Could you write out the lines below exactly, beginning with the first and finishing with the one that contains "Task: Click the Second Year / Spring heading"?

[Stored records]
※

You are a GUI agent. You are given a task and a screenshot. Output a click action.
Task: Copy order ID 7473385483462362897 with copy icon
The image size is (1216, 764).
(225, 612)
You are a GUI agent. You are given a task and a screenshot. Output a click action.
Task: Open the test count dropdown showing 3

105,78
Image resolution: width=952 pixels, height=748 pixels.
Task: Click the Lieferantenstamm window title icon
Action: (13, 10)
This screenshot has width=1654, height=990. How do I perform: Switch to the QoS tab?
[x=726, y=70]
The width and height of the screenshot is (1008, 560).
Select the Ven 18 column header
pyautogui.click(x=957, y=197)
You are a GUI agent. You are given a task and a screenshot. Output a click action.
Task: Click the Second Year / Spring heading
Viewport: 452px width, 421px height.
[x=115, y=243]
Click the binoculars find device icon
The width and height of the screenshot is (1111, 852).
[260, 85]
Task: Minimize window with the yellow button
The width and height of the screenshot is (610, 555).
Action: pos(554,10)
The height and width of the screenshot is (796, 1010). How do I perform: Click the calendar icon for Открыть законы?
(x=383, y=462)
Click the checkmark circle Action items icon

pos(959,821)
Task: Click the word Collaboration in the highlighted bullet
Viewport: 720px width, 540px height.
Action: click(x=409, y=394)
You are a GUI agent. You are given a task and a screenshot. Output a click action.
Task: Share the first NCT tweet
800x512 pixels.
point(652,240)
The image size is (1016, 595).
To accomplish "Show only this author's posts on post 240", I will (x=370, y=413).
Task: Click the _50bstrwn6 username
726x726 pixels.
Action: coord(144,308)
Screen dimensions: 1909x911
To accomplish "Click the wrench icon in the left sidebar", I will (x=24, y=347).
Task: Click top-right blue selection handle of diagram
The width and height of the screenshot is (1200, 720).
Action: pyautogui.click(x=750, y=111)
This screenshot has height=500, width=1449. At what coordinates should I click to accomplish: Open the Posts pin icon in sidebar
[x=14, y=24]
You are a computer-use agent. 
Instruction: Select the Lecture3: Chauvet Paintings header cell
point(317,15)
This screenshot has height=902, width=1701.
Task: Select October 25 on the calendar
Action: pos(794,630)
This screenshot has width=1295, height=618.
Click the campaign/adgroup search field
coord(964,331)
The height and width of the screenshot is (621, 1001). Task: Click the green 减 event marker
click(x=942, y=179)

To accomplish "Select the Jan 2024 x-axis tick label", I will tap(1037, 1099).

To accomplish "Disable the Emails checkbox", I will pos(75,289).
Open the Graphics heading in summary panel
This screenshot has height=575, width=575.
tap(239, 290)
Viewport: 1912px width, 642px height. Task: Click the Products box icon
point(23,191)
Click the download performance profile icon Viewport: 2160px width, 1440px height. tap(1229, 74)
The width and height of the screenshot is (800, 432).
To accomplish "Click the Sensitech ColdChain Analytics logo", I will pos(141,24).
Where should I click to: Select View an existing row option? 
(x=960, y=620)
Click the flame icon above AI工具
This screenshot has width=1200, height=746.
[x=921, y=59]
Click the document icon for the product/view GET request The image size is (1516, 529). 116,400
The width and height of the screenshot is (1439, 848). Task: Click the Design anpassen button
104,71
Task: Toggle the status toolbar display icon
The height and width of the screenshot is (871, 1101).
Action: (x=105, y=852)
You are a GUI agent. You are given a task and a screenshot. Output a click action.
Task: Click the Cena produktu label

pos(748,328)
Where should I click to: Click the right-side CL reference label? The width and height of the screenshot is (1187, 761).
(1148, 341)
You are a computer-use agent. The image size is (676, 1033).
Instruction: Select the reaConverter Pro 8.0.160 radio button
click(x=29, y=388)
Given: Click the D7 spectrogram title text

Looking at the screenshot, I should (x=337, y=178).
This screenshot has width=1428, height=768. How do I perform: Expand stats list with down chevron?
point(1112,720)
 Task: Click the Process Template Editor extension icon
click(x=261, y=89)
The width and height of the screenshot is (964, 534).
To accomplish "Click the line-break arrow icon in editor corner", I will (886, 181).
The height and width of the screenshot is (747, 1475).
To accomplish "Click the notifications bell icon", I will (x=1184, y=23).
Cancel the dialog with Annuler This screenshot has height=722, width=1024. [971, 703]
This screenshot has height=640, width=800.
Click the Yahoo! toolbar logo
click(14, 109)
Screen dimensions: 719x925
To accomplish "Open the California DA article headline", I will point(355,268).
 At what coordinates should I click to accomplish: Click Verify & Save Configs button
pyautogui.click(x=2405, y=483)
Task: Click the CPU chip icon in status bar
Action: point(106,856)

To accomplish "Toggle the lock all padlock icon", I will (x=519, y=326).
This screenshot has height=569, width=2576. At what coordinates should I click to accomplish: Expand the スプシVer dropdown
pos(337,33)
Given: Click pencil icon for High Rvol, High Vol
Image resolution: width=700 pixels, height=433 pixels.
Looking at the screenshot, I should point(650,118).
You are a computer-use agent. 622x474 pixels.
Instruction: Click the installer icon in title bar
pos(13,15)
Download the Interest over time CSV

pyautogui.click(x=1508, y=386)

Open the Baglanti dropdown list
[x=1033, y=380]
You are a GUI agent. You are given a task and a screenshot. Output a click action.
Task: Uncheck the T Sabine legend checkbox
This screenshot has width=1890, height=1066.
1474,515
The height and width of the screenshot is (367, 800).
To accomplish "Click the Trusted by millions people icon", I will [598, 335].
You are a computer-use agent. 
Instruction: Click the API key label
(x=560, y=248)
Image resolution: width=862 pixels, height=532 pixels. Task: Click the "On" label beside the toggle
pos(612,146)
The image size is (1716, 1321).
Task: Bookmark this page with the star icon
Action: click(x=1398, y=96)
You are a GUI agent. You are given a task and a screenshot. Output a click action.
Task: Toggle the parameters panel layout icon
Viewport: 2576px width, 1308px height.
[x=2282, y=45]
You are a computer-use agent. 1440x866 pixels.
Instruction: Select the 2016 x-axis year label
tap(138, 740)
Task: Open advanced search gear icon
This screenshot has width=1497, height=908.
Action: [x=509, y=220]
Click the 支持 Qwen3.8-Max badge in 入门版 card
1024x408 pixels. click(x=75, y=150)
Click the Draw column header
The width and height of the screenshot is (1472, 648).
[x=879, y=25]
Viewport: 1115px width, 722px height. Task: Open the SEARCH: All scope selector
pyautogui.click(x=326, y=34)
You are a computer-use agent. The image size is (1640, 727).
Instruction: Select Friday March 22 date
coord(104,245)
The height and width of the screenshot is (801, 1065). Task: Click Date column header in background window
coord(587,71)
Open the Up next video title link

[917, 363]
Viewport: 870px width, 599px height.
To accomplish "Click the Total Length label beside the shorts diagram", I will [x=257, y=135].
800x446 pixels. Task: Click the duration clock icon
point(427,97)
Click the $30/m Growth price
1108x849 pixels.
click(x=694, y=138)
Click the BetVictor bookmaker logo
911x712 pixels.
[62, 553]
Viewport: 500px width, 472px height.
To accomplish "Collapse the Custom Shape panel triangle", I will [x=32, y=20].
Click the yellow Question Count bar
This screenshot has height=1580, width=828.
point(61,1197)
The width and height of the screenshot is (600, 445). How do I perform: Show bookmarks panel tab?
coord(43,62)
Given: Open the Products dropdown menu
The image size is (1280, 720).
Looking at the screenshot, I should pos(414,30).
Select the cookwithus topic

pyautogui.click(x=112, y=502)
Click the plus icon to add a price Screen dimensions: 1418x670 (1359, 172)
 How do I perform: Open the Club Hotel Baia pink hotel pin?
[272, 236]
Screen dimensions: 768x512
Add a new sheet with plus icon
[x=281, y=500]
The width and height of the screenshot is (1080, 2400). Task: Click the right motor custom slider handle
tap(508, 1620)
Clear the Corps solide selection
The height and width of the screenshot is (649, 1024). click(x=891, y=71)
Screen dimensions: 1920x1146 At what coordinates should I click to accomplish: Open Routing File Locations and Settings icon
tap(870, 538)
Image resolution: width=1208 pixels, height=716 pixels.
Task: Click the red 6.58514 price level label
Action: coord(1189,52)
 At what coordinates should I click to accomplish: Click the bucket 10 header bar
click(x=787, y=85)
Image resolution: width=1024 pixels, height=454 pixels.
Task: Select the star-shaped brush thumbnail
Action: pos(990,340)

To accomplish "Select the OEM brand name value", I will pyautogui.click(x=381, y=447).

※

OUTPUT OF THE EXERCISE =
You are a GUI agent. You are given a task and a screenshot. Output a click action.
Task: Copy order ID 7473385483462362897 with copy icon
The image size is (1216, 764).
(225, 612)
You are a GUI agent. You are given a task and a screenshot. Output a click action.
Task: Open the test count dropdown showing 3

105,78
Image resolution: width=952 pixels, height=748 pixels.
Task: Click the Lieferantenstamm window title icon
Action: (13, 10)
This screenshot has width=1654, height=990. How do I perform: Switch to the QoS tab?
[x=726, y=70]
The width and height of the screenshot is (1008, 560).
Select the Ven 18 column header
pyautogui.click(x=957, y=197)
You are a GUI agent. You are given a task and a screenshot. Output a click action.
Task: Click the Second Year / Spring heading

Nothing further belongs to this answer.